Conflicting info may be a sign of McDojo, but not always. IMO, if the lineage is legit, the worst problem is out of the way. That being said, there’s still the problem of them selling their product as the only true martial (?) TJQ. If that’s really the case, wow, I just have no words LOL
I watched the videos you linked. Taiji demos are shit. If they just showed the standard trad form or some yang xiaojia it would be much more interesting. In this day and age you either gong sau or you don’t. You either own your shit and teach student how to fight with full resistance, or you don’t. Chen Ziqiang and other good coaches kick serious ass in tuishou. Good TJQ practitioners can wrestle pretty good. That’s the way I try do it too, at least.

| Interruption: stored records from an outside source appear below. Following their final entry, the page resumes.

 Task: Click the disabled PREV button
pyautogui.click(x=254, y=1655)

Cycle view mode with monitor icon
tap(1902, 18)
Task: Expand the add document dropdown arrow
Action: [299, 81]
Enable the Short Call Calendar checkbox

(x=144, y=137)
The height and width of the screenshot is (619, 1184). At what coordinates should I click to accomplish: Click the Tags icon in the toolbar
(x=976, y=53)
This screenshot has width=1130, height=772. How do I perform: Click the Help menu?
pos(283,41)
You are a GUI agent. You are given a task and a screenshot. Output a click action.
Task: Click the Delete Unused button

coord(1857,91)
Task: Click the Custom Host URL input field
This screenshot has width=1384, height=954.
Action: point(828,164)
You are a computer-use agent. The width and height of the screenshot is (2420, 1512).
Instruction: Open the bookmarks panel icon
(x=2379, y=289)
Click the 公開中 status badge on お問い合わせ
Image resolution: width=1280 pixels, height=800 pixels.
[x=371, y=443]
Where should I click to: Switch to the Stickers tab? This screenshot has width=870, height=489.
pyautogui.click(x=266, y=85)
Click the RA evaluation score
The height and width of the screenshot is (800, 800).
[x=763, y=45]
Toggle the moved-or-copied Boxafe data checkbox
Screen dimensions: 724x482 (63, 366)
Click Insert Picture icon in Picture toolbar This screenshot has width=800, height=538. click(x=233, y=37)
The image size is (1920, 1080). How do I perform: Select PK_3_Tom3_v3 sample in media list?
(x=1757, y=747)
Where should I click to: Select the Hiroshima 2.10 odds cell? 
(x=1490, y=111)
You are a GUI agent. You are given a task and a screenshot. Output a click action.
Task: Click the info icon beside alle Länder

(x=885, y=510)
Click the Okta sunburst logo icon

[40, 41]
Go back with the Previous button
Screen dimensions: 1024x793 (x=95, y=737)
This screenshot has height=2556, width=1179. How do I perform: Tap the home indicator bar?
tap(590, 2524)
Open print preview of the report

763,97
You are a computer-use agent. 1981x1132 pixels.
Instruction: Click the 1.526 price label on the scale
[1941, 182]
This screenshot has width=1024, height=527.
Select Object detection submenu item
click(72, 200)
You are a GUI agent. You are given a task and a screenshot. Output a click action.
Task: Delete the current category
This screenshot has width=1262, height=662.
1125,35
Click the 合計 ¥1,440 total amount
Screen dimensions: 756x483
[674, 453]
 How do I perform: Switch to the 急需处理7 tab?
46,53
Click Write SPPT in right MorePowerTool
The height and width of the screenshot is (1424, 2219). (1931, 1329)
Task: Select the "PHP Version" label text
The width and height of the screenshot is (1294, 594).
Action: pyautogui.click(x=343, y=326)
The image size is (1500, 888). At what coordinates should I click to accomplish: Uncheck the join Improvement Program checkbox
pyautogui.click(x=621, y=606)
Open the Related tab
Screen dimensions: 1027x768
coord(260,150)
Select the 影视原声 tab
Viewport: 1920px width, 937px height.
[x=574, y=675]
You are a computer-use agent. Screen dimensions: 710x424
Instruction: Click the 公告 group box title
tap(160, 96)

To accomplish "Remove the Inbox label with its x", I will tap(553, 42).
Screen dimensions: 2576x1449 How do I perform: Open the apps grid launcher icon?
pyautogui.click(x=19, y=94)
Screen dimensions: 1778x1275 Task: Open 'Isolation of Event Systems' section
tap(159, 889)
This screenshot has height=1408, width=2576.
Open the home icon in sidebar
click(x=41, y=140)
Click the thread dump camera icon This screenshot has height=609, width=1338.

I guess I’m circling back to the other point you raised in the original post. People get hypnotized by some weird TJQ coaches because Taiji is old chinese magic gymnastics that’s also a “secret super weapon fo da streetz”.
I have to argue that, despite being a martial art first and foremost, Taijiquan is extremely efficient as a therapy, of course. However, if you want to market your stuff as effective for self-defense, SOME aliveness is absolutely necessary. Wrestling rules for Tuishou training would be a good start. Hell, even fixed-step Tuishou would be a good start.
Another problem is we don’t usually see a lot of people really interested in TJQ for martial application. In my experience, the people who do Taiji and get interested in combat often take up Sanda or Shuai Jiao, or both. With the guys who trained with me, I would go over forms just as a warm up, some wrestling and shuai jiao basics, some clinch swimming, then tuishou sparring, free-step, like they do in Taiwan. It looked a bit like lazy freestyle wrestling but we did our best. Anyways, it never took long for people to completely switch to taiji forms only or Sanda and Shuai Jiao only.
I wrote all this crap just to say that some coaches will go where the money is, and it looks like most people want to live the dream of chinese magic gymnastics that’s also a “secret super weapon for da streetz” – it’s all esoteric bull crap, and people love it as much as they love to snort snake oil, or essential oil or whatever. And the people looking for effective martial arts are already taking up BJJ and boxing – they see no point in taking part of the struggle that is making TJQ a martial art that can be used in live settings and MMA (or “rebuilding” it, maybe). One can argue that if it just turns into lazy freestyle wrestling mixed with shuai jiao, why bother with it if there’s already Judo, BJJ, Sambo etc? That, of course, is a question for serious practitioners of TJQ (as a martial art) to answer. We either do something about it, or it won’t make sense to call it a martial art anymore. Me, I like it too much to give up on it, that’s why I keep trying.